In sum, it may yet prove to be Trump’s Athenian moment.
Hendrik Simon
How Fighting Iran Sabotaged Peace for Ukraine
One key to a robust ceasefire between Russia and Ukraine is to convince the Putin regime that continuing the war will threaten its political survival more than stopping it. Available evidence indicates that the Iran policy of the United States and other NATO states have undermined such prospects.
When attacking Ukraine in 2022, the Putin regime claimed it was preempting vaguely defined military threats stemming from Kyiv and NATO. The UN Charter prohibits states from using military force other than for purposes of self-defense. Russia violated this norm egregiously and its claims to self-defense have repeatedly been found to be spurious at best.
However, US justifications for the Iran war largely rely on their own spurious claims of preemption. Trump’s actions, and the lukewarm-to-nonexistent opposition by other NATO states, indicate that Western states will ignore international law when it suits their interests, reducing Western credibility and weakening Western attempts to garner support for Ukraine.
Furthermore, the rise in global energy prices has flooded Russia’s coffers and led to the US easing sanctions against Russia. With media attention shifting away from Ukraine, Trump is also under less pressure to deliver his long-promised results.
Jonas J. Driedger
Solidarity is a Two-Way Street
It is difficult to demand solidarity when offering little in return. Since Russia’s full-scale invasion, European diplomats have worked diligently to build and maintain support for Ukraine. While these efforts have achieved some success, most developing nations have hesitated to join sanctions that would raise fuel costs. Europe’s response to the Hormuz crisis makes clear why.

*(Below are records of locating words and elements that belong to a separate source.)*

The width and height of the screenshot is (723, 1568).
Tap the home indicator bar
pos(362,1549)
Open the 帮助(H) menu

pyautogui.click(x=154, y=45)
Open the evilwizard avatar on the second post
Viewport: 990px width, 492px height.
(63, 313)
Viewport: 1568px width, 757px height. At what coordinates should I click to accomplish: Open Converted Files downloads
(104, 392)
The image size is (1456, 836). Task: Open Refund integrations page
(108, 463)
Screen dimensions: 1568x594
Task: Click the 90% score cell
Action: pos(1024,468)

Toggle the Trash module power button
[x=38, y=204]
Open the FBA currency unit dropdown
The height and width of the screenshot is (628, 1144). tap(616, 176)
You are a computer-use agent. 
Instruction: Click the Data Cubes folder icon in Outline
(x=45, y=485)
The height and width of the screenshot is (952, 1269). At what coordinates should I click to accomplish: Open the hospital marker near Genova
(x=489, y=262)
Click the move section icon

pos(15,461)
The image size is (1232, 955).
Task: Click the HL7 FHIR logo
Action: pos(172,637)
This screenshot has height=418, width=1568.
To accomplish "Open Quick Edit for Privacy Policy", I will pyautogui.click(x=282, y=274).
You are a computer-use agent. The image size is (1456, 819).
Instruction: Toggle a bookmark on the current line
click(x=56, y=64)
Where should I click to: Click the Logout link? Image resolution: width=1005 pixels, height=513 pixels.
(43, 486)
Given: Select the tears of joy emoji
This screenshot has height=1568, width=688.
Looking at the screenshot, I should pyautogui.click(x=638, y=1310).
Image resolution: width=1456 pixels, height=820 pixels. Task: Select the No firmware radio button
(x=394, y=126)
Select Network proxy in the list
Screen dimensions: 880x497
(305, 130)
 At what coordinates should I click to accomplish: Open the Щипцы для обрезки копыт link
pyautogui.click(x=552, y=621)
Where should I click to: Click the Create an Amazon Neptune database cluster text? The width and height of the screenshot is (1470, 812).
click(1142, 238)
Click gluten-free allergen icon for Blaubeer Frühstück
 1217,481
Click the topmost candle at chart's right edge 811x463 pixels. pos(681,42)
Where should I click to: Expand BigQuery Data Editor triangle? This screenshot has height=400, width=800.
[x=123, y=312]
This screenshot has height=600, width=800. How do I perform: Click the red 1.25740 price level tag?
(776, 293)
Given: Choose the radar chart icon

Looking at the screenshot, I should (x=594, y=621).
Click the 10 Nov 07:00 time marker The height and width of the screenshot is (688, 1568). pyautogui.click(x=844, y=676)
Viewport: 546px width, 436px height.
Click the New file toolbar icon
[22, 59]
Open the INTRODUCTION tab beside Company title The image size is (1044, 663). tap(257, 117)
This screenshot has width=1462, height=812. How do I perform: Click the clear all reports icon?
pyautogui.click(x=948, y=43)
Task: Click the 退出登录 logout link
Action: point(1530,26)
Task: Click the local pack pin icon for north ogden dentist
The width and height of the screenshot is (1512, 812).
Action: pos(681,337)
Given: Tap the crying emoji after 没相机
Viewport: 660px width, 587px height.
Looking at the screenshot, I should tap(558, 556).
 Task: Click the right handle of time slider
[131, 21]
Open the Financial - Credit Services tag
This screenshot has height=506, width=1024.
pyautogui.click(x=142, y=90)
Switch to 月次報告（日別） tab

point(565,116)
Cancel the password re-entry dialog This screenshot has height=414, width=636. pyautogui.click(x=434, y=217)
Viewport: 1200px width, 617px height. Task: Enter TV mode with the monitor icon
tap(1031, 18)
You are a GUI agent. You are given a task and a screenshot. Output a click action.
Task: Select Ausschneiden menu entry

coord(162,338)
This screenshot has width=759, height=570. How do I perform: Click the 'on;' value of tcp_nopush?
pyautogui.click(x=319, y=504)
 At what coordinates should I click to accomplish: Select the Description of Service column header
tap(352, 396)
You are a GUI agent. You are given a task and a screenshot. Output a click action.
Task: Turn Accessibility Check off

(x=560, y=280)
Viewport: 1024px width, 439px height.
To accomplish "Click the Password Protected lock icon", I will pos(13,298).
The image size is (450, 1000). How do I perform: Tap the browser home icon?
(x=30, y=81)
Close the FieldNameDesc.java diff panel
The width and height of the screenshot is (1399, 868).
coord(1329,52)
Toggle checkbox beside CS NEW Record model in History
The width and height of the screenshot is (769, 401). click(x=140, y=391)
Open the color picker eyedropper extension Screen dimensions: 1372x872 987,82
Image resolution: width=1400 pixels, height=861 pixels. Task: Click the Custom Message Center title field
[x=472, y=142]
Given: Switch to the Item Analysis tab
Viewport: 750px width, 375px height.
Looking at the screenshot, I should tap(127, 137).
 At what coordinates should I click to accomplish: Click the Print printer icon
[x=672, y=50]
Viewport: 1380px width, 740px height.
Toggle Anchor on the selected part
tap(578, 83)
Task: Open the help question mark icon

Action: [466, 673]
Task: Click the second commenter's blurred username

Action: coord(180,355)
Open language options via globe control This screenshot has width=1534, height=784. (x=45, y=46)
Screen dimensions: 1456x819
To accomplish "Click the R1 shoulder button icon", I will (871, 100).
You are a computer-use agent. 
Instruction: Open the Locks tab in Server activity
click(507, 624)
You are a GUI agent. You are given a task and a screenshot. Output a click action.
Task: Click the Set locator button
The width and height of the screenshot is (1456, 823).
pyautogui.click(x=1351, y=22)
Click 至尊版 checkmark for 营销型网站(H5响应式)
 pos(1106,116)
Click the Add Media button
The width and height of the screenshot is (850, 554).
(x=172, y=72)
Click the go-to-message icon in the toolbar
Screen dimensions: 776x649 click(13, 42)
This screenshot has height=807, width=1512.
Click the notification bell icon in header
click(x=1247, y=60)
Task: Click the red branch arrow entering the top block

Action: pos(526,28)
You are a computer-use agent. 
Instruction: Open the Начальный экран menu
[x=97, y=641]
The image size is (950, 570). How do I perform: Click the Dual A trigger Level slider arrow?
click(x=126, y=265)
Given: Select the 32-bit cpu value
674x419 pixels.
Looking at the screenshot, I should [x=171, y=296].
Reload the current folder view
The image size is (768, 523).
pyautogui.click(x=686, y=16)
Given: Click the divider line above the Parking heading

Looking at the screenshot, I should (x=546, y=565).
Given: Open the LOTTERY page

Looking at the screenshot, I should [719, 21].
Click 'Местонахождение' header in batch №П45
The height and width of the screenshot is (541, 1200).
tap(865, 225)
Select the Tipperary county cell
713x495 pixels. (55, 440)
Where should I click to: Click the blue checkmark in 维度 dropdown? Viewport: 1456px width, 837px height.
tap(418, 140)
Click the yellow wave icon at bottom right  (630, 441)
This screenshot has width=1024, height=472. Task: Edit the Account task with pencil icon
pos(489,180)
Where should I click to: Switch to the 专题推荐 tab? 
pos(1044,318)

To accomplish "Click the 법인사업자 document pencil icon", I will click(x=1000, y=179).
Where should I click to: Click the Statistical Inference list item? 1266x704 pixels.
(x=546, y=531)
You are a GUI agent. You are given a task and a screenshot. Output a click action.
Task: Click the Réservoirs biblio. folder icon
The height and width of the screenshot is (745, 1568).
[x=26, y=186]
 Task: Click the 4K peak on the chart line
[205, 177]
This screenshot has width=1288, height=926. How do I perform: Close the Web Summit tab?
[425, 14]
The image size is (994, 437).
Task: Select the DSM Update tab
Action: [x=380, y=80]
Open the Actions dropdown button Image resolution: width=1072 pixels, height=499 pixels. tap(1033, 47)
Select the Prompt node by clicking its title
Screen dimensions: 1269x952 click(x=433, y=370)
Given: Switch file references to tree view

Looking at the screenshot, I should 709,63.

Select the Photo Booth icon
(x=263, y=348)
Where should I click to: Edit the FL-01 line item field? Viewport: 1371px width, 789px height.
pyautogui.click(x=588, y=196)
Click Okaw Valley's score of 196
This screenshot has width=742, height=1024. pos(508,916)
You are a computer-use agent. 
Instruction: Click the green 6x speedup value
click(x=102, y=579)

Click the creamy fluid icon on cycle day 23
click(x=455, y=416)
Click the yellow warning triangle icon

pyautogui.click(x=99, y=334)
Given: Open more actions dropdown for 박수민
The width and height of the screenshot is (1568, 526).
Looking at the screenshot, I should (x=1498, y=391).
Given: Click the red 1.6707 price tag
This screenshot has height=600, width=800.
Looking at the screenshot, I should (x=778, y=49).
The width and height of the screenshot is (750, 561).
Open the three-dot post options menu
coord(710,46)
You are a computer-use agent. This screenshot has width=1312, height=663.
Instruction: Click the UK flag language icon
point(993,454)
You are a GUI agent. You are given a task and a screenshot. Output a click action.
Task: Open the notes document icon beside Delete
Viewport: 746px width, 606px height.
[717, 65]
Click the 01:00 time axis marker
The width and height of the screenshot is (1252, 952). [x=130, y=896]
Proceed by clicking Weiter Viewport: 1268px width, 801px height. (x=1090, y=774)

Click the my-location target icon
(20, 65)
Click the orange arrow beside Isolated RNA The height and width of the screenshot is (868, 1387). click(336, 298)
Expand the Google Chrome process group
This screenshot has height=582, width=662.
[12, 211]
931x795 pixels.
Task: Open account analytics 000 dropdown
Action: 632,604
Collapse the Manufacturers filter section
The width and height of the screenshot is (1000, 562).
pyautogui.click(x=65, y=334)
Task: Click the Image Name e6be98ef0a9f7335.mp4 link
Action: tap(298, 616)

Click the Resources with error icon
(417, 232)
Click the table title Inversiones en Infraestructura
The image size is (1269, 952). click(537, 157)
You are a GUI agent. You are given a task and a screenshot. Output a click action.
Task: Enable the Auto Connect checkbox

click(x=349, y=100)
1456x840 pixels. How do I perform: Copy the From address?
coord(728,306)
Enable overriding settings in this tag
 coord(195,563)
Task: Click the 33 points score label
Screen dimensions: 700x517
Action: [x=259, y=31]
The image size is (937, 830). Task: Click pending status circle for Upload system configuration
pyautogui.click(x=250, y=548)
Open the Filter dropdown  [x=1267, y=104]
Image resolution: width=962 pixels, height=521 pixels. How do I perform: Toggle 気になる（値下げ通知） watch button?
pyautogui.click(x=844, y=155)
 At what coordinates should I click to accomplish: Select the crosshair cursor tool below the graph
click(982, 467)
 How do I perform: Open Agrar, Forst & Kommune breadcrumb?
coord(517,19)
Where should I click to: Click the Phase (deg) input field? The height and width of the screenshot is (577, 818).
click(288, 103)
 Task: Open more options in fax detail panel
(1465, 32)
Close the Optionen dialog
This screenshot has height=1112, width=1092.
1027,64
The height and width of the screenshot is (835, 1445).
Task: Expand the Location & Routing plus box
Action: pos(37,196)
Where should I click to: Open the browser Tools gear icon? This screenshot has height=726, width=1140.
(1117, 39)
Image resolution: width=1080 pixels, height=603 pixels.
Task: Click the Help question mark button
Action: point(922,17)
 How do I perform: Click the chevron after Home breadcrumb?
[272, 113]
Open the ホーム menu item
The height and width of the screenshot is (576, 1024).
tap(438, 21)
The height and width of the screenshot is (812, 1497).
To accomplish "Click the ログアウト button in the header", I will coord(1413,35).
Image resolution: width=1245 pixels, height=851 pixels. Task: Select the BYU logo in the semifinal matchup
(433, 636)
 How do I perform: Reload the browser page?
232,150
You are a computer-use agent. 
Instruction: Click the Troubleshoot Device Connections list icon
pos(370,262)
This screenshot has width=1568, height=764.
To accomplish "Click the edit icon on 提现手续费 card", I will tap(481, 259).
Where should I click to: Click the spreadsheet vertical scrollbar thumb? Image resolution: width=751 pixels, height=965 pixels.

As this blog post has discussed, the fuel shortages are creating major hardships all around the developing world. Yet Europe has made no effort to lead an international response: no coordinated fuel rationing, no lending to prevent a 1970s-style debt crisis, all while continuing to make cuts to overseas development budgets.
Moreover, European leaders appear to believe their strong fiscal positions justify paying oil and gas suppliers to prioritize German motorists and industry over the basic needs of the world’s poorest. Protecting energy access in poorer countries would require energy-saving measures in Germany—difficult and costly actions. Yet if we are unwilling to address a crisis in the developing world, we cannot expect those nations to demonstrate solidarity with our own priorities.
Sidney Michelini
When Chokepoints Become Weapons
The blockades of the Strait of Hormuz demonstrate a wider reality in global politics: in an interconnected world, chokepoints can be turned into tools of coercion. Today, states weaponize interdependence almost routinely. They do so not only in military conflict and not only where geography gives them leverage, but also where they occupy pivotal positions in trade, technology or energy networks—from rare earths to semiconductors and oil and gas supplies.
What the Hormuz blockades show especially clearly is that this weapon cannot be wielded with precision. It may hurt the intended target, but the damage rarely stops there. Its effects spread across regions and sectors to affect everything from food security to fragile states, commodity prices, or shipping and energy transitions. This might be an economic weapon, but its real-world consequences can be deadly.
Governments will respond to this experience by intensifying their efforts to reduce dependencies and diversify supply chains. Yet rewiring the global economy without coordination is likely to increase tensions and result in its own collateral damage. Instead, this disentangling needs to be managed with care and pursued cooperatively. The challenge in responding to the weaponization of interdependence is not simply to reduce dependence, but to do so without deepening instability.